YOUR GOAL
Set down the lines that begin at the top of the records and end with the line containing "Screen dimensions: 1440x812", and drop every picture.

◇ ◇ ◇ ◇ ◇

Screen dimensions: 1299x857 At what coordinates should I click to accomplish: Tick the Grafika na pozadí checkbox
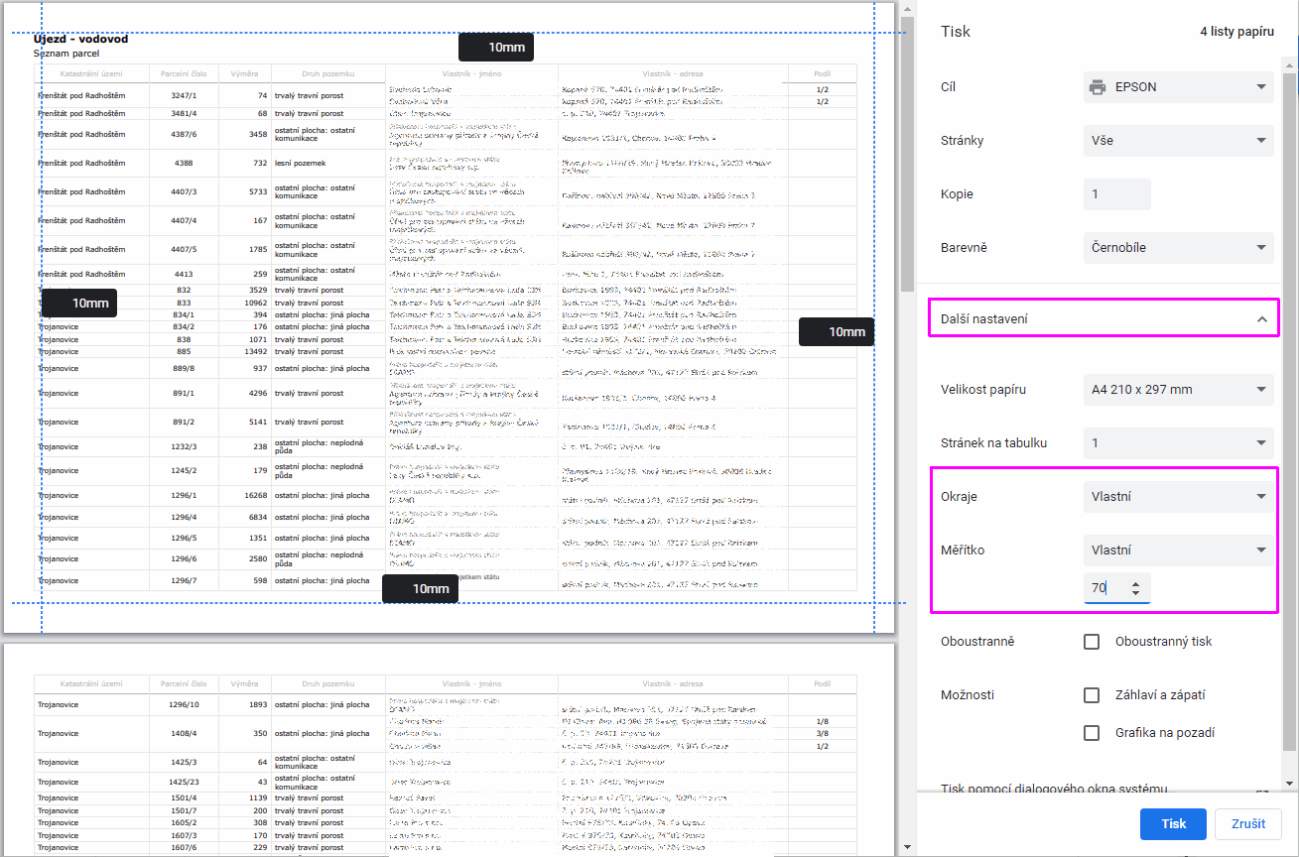coord(1092,733)
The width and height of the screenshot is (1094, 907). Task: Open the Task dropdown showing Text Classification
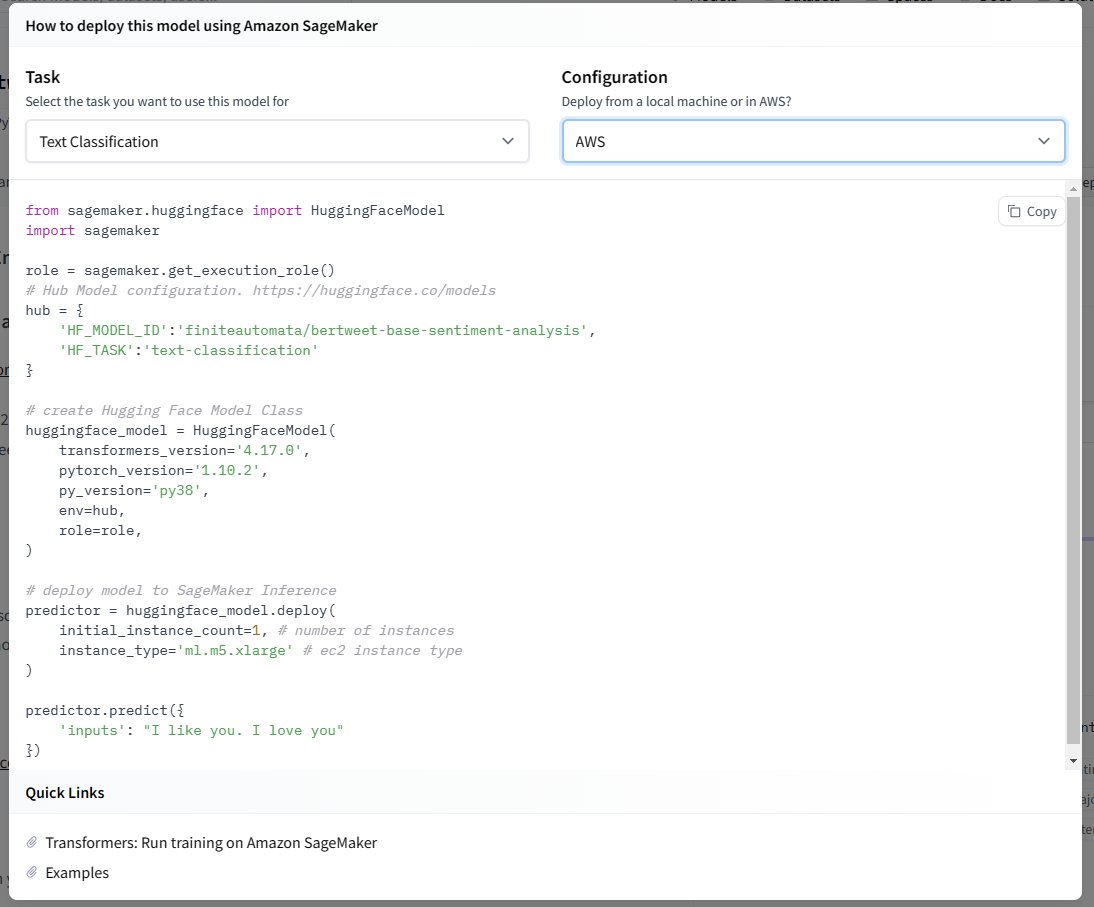click(x=277, y=141)
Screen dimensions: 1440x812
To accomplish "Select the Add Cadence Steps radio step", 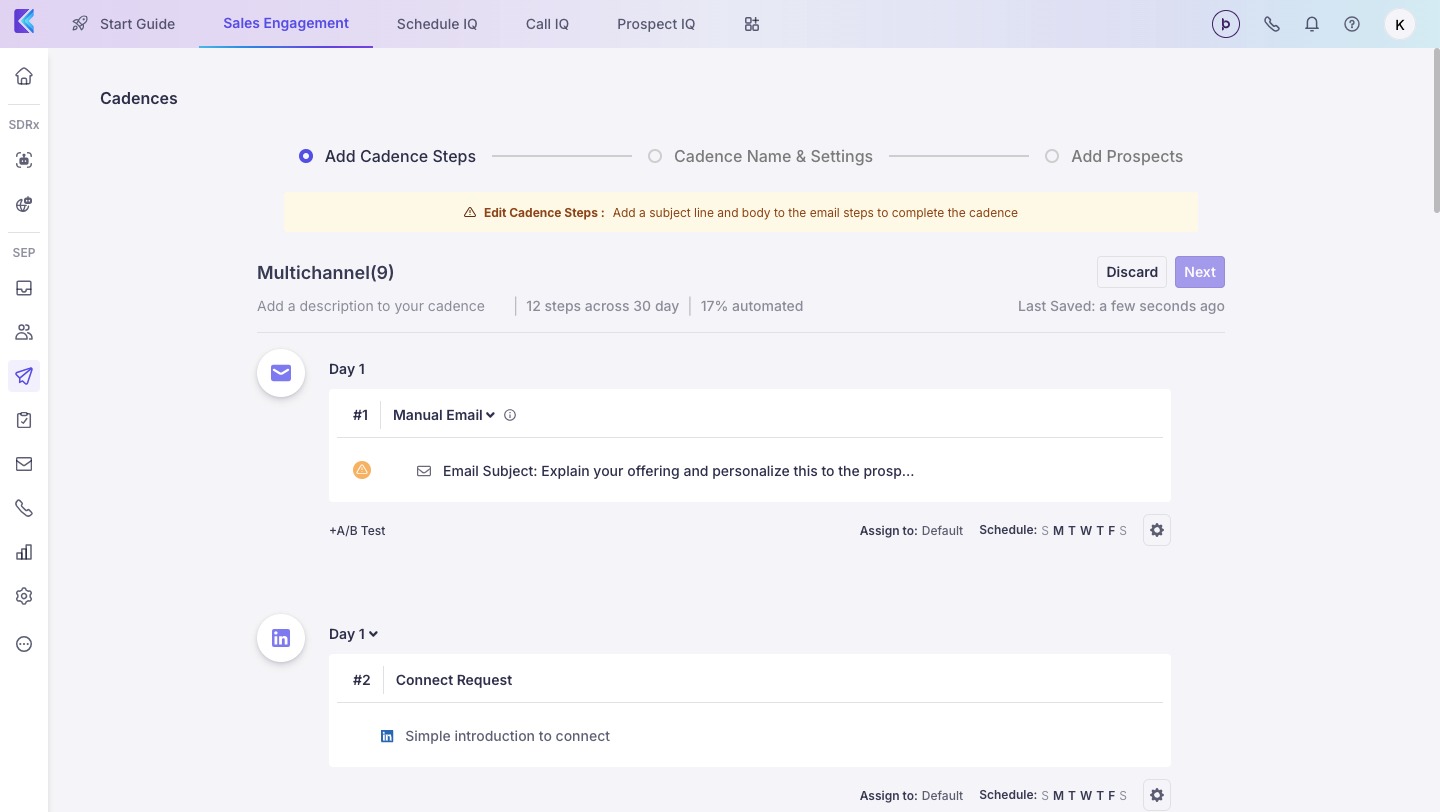I will point(306,156).
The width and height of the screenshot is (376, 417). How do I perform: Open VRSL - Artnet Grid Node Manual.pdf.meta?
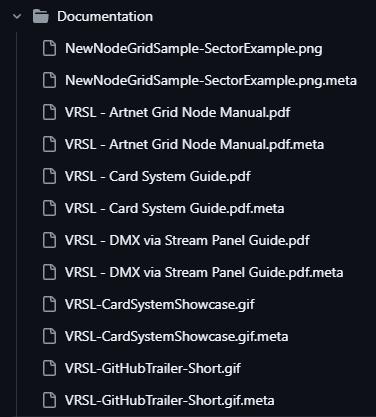point(194,144)
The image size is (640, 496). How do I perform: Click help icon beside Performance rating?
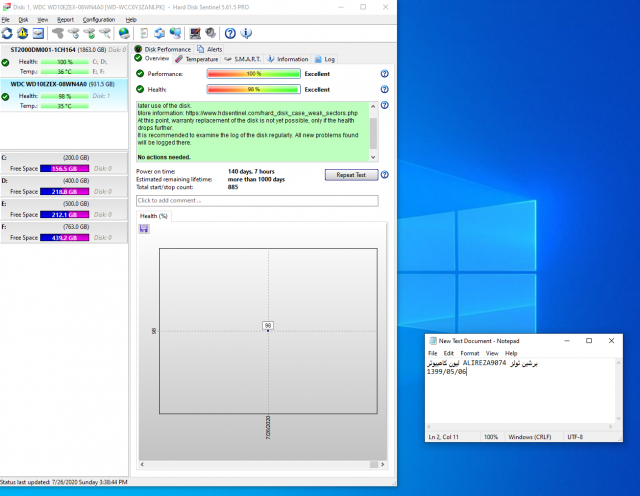click(384, 74)
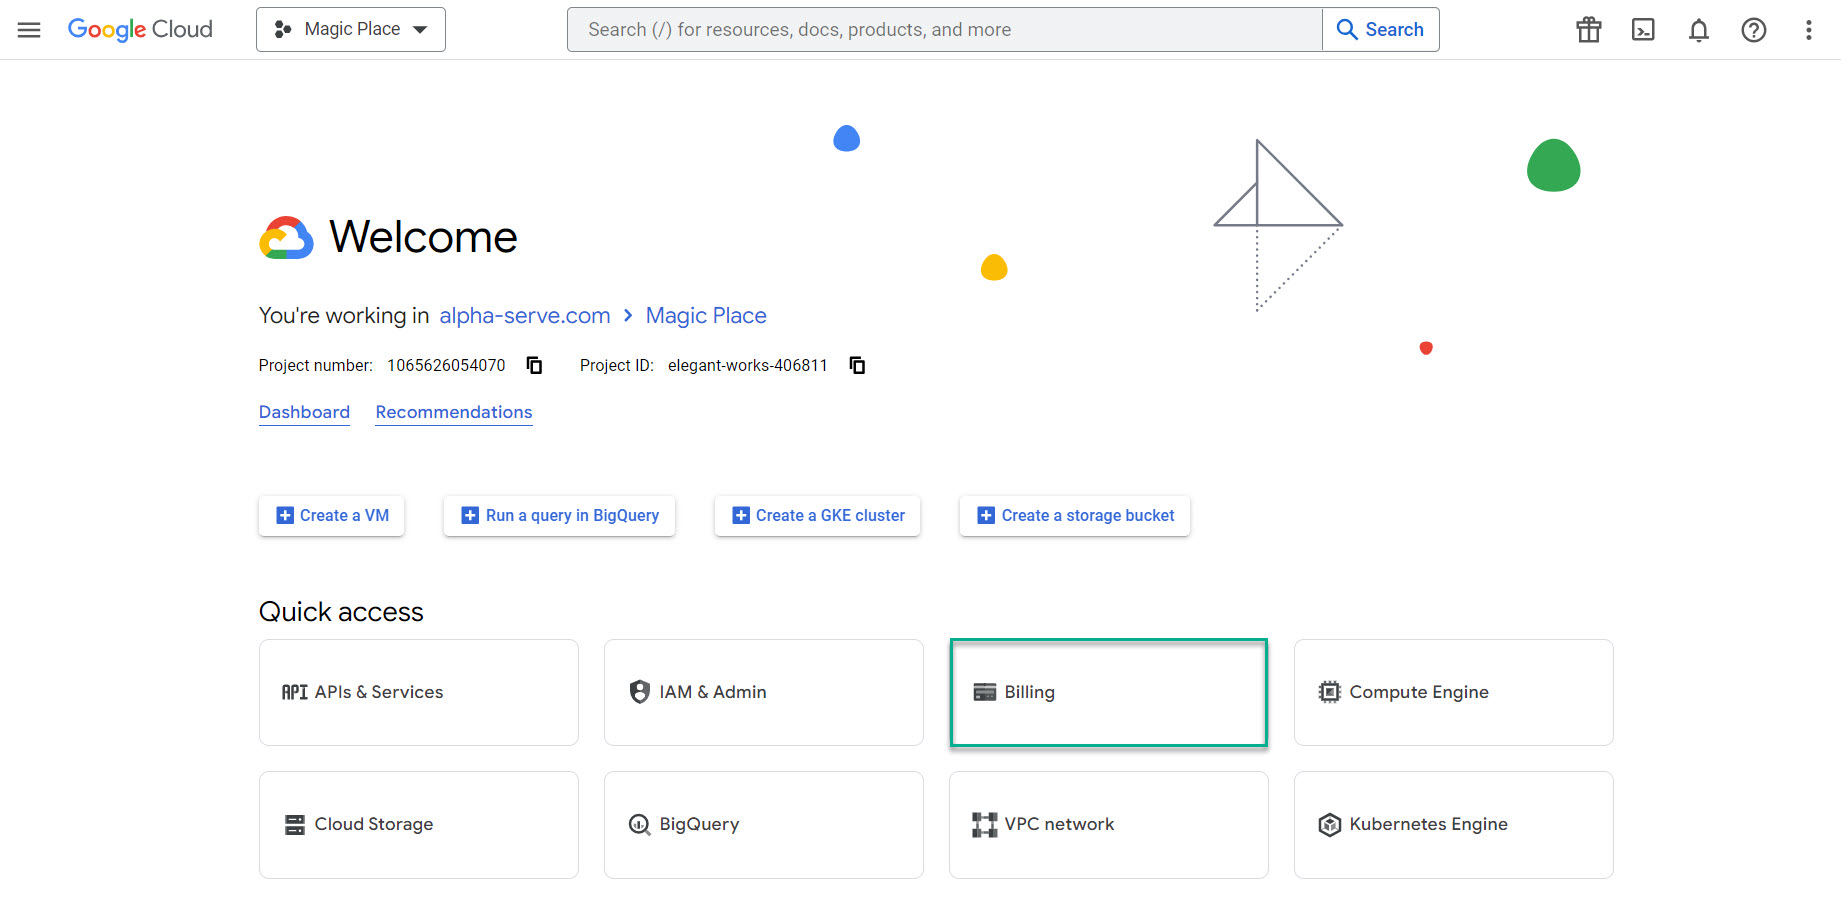Click the Google Cloud logo
Image resolution: width=1841 pixels, height=918 pixels.
point(140,30)
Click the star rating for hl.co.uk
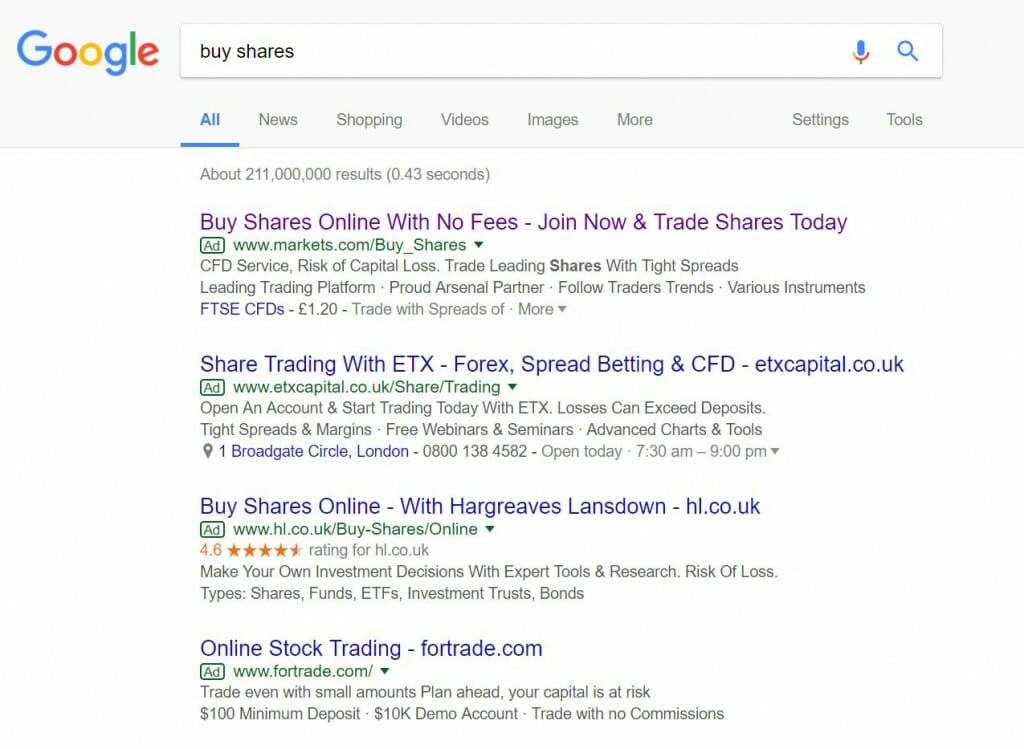The width and height of the screenshot is (1024, 749). click(x=264, y=550)
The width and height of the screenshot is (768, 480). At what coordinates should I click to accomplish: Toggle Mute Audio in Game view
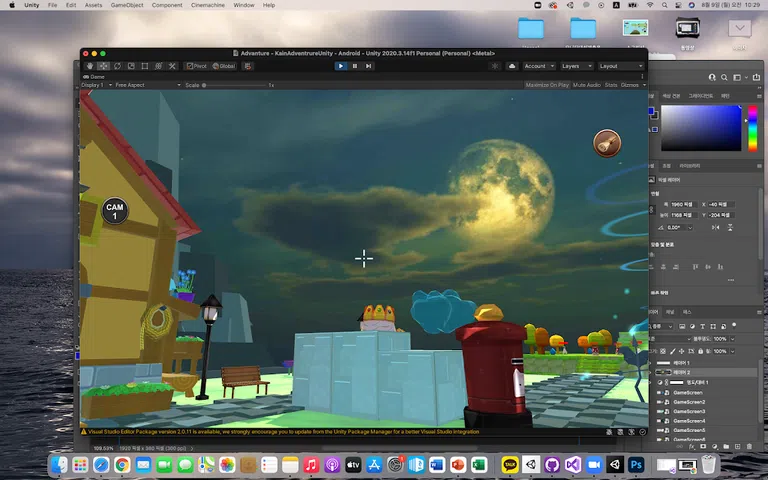(x=586, y=85)
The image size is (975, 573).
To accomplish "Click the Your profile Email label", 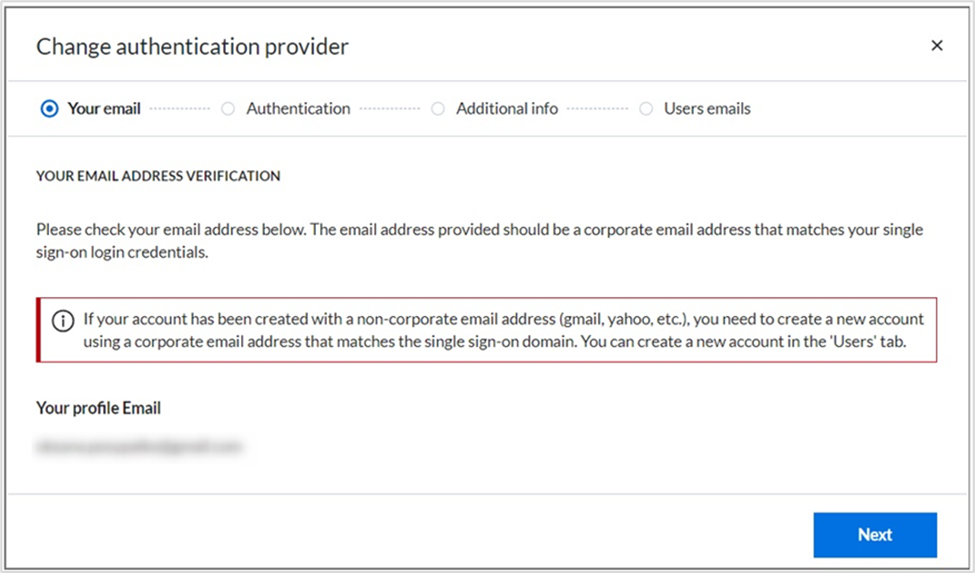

◇ ◇ ◇ ◇ ◇

ANSWER TO THE PROBLEM
Screen dimensions: 1299x857 At what coordinates should I click to accomplish: Tick the Grafika na pozadí checkbox
coord(1092,733)
The width and height of the screenshot is (1094, 907). Task: Open the Task dropdown showing Text Classification
click(x=277, y=141)
Screen dimensions: 1440x812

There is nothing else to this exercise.